Bored programmer exploits ATM loophole to withdraw over USD 1 million: If you are a programmer in a bank, then it is likely that you need to look for the drawbacks in the bank’s system, not exploit it.
At a bank, a 43-year-old programmer exploited a mad bug in ATM operated by its employer Huaxia Bank to withdraw over a million.
According to a report on South China Morning Post, Qin Qisheng spotted a loophole in the bank’s core OS which meant cash withdrawals made around midnight were not recorded. He exploited the loophole in the ATMs to withdraw over USD 1 million.
As per the report from the South China Morning Post, Qin Qisheng highlighted a flaw in the bank’s core OS, which meant that cash withdrawals made around midnight were not recorded.
They took advantage of the flaws in the ATM to remove more than USD 1 million.
To eliminate exploitation, Qin has put some scripts in the banking system, allowing him to test the flaws without triggering the alarming alert about any withdrawals.
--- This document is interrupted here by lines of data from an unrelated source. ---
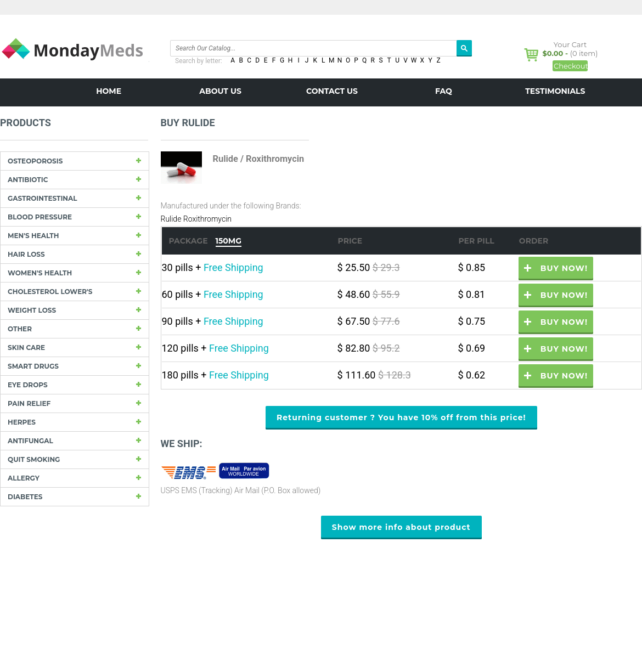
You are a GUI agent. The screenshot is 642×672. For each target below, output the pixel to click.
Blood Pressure (40, 217)
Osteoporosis (35, 161)
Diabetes (25, 496)
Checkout (571, 66)
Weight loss (32, 310)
The interesting thing is that the bug was discovered in 2016 and for over a year as he continued making cash withdrawals.
The bank knew he was testing the internal security system and the money he had borrowed was resting in a dummy account.
Nevertheless, the money deposited by him went into his own account and some were invested in the stock market, which led to his arrest.
The bank acknowledged that it was examining the fault, but admitted that some activities were not reported which came in violation of the formal procedures. The courts have sentenced Qin to 10and a half years in prison.